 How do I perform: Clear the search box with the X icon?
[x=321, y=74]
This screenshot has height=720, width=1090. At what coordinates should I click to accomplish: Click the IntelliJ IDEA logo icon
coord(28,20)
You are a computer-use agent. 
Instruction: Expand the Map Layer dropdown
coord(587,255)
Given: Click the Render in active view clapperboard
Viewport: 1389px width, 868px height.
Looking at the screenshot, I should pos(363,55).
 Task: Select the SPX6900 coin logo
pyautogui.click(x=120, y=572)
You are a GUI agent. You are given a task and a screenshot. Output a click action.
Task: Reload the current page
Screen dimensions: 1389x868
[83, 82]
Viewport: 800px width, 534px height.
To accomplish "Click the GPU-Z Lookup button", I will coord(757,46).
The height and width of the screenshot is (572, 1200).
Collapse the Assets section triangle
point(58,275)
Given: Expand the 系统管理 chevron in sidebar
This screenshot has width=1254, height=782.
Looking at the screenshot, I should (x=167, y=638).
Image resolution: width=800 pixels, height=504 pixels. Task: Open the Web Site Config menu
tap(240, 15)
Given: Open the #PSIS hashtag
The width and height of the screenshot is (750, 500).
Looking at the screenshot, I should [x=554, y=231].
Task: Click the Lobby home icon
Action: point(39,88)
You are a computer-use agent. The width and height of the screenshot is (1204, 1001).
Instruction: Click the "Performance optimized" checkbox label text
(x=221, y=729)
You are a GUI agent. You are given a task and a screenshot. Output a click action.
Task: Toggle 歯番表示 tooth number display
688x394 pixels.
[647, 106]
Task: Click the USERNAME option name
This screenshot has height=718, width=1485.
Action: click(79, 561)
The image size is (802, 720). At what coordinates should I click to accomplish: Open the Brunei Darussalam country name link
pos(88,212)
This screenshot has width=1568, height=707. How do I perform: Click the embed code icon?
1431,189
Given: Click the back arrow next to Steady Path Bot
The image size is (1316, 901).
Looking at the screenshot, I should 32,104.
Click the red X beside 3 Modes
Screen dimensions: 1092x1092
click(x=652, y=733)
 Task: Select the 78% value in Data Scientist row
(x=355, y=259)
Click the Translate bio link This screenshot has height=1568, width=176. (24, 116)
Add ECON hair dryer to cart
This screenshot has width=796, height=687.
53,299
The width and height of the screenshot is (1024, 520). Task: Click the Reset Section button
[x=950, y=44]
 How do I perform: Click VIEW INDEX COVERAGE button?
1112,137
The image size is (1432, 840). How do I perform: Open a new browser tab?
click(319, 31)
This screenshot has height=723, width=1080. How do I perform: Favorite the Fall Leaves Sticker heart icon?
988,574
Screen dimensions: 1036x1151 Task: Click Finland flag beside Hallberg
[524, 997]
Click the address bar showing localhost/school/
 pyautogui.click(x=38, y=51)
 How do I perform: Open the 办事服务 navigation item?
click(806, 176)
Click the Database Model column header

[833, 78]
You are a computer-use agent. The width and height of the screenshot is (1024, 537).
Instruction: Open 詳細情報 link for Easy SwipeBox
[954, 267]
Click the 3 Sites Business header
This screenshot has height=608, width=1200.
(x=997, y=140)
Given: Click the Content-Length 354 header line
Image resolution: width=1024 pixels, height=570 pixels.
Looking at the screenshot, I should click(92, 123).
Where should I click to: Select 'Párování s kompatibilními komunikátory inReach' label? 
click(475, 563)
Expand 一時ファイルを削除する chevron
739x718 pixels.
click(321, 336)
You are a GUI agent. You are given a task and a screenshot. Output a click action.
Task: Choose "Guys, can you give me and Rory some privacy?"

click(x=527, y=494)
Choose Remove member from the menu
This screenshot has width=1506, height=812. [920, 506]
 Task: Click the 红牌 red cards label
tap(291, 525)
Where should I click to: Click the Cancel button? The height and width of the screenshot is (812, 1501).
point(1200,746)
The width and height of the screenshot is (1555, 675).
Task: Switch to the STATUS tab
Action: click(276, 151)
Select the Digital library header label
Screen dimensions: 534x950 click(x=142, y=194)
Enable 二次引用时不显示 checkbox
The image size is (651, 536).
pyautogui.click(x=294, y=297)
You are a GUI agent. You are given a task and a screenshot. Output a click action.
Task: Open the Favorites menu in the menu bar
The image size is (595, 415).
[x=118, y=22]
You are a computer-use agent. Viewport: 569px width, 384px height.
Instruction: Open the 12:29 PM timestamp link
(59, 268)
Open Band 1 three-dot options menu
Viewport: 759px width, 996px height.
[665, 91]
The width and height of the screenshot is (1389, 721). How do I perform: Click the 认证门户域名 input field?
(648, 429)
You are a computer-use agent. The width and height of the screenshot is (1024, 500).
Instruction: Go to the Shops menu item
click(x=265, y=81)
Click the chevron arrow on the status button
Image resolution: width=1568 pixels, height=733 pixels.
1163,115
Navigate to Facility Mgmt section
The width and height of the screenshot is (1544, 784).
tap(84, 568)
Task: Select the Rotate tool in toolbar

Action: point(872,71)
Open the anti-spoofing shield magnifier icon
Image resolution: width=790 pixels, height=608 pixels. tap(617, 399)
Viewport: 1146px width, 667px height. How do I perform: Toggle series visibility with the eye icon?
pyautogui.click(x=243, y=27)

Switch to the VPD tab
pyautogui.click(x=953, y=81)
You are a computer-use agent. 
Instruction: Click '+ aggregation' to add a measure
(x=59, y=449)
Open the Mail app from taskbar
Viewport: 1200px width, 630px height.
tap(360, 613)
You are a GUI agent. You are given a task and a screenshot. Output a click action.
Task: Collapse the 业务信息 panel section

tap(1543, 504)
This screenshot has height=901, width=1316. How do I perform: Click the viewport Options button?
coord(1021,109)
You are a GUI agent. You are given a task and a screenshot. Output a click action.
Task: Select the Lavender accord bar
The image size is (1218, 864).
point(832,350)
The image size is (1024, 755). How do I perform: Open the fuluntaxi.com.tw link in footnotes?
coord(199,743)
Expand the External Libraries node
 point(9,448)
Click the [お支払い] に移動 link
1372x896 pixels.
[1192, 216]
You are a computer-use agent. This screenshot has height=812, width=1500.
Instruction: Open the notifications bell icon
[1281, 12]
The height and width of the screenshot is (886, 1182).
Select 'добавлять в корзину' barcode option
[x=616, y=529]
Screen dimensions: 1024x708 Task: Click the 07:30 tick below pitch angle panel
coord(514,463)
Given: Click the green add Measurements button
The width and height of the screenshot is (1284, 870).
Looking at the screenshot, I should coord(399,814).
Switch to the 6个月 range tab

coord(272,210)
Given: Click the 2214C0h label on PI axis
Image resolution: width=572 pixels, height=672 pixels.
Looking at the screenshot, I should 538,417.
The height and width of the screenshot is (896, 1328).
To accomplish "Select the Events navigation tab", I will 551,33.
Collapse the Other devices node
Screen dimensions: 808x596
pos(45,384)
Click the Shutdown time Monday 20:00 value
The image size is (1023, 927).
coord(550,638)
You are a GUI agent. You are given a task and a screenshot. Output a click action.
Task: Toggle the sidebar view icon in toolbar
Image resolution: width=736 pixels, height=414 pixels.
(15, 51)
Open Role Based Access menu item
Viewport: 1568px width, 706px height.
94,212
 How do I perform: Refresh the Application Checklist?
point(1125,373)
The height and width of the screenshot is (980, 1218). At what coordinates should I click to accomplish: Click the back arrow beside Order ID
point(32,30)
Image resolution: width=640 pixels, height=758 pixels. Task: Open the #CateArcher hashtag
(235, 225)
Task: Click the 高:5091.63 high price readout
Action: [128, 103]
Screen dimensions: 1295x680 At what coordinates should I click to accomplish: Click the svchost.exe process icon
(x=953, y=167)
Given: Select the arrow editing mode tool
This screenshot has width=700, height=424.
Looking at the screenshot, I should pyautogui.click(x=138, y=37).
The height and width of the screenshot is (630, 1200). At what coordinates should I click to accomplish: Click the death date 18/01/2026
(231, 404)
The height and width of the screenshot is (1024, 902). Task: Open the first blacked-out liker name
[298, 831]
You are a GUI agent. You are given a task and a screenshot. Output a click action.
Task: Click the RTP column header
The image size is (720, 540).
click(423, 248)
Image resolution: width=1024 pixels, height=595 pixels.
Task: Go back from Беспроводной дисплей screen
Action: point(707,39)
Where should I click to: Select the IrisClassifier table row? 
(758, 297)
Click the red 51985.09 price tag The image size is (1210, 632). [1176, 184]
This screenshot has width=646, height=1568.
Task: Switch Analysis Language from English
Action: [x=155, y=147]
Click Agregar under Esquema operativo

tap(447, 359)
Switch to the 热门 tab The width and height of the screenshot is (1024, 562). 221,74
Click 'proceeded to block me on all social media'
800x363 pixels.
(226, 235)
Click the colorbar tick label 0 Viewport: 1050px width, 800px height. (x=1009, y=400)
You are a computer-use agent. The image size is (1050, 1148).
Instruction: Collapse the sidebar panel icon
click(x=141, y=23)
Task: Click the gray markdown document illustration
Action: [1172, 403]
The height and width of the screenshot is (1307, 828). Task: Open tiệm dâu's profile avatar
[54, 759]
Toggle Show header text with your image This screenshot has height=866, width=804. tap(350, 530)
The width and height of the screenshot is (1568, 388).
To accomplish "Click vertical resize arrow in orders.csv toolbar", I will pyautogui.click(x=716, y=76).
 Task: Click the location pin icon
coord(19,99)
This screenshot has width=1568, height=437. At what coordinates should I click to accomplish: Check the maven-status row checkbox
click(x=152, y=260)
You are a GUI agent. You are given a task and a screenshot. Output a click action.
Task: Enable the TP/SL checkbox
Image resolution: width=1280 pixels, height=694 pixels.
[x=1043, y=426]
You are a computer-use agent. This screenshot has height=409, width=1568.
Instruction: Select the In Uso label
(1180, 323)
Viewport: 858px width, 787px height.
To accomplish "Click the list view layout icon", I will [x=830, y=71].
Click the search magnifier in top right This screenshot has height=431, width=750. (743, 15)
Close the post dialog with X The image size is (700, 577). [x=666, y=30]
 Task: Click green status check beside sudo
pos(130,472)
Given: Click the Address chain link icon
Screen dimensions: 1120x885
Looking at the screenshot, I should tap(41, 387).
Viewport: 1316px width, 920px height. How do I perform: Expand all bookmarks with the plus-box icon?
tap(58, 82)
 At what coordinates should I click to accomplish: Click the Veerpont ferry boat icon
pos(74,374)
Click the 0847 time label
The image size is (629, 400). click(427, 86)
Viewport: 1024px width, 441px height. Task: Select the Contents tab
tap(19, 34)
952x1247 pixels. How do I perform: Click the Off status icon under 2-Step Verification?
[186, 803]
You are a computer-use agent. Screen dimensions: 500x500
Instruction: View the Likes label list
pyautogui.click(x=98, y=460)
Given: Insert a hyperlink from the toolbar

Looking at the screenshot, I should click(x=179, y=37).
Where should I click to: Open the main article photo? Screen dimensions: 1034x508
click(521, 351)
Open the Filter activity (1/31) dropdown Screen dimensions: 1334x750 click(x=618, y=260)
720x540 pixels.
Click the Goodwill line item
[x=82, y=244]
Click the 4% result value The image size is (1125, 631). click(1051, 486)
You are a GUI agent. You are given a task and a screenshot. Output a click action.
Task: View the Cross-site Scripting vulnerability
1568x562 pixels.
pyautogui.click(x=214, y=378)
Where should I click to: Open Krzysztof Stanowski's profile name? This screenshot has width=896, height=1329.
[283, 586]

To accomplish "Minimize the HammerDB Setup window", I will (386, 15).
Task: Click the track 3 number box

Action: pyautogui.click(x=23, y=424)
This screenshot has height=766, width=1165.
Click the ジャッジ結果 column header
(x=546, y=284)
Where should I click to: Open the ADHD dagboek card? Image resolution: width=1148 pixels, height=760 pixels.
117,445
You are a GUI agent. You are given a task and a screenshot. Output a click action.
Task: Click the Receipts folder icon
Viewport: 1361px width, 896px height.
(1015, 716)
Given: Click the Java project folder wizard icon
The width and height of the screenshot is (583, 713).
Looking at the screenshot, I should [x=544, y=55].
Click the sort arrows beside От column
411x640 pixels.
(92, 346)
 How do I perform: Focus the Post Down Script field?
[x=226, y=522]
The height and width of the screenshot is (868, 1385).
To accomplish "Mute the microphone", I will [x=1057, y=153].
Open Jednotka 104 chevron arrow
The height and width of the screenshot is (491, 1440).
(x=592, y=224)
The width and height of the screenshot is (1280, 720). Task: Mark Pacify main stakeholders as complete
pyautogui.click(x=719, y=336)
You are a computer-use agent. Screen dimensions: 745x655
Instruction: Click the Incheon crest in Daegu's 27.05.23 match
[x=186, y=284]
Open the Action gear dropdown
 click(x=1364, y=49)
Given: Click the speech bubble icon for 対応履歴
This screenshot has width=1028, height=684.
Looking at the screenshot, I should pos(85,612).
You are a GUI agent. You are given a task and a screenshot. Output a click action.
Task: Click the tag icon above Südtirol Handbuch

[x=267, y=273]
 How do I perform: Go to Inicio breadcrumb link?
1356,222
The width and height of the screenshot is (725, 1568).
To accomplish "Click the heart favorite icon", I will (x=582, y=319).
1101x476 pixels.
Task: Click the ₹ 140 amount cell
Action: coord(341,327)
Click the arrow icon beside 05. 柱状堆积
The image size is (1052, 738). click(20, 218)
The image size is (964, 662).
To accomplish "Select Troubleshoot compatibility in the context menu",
=======
__WHAT YOU NEED TO DO__: Please restate the records word for word. Go from the first line to the line with "Task: Click the USERNAME option name" and include both.

__ANSWER__:
 How do I perform: Clear the search box with the X icon?
[x=321, y=74]
This screenshot has height=720, width=1090. At what coordinates should I click to accomplish: Click the IntelliJ IDEA logo icon
coord(28,20)
You are a computer-use agent. 
Instruction: Expand the Map Layer dropdown
coord(587,255)
Given: Click the Render in active view clapperboard
Viewport: 1389px width, 868px height.
Looking at the screenshot, I should pos(363,55).
 Task: Select the SPX6900 coin logo
pyautogui.click(x=120, y=572)
You are a GUI agent. You are given a task and a screenshot. Output a click action.
Task: Reload the current page
Screen dimensions: 1389x868
[83, 82]
Viewport: 800px width, 534px height.
To accomplish "Click the GPU-Z Lookup button", I will coord(757,46).
The height and width of the screenshot is (572, 1200).
Collapse the Assets section triangle
point(58,275)
Given: Expand the 系统管理 chevron in sidebar
This screenshot has width=1254, height=782.
Looking at the screenshot, I should (x=167, y=638).
Image resolution: width=800 pixels, height=504 pixels. Task: Open the Web Site Config menu
tap(240, 15)
Given: Open the #PSIS hashtag
The width and height of the screenshot is (750, 500).
Looking at the screenshot, I should [x=554, y=231].
Task: Click the Lobby home icon
Action: point(39,88)
You are a computer-use agent. The width and height of the screenshot is (1204, 1001).
Instruction: Click the "Performance optimized" checkbox label text
(x=221, y=729)
You are a GUI agent. You are given a task and a screenshot. Output a click action.
Task: Toggle 歯番表示 tooth number display
688x394 pixels.
[647, 106]
Task: Click the USERNAME option name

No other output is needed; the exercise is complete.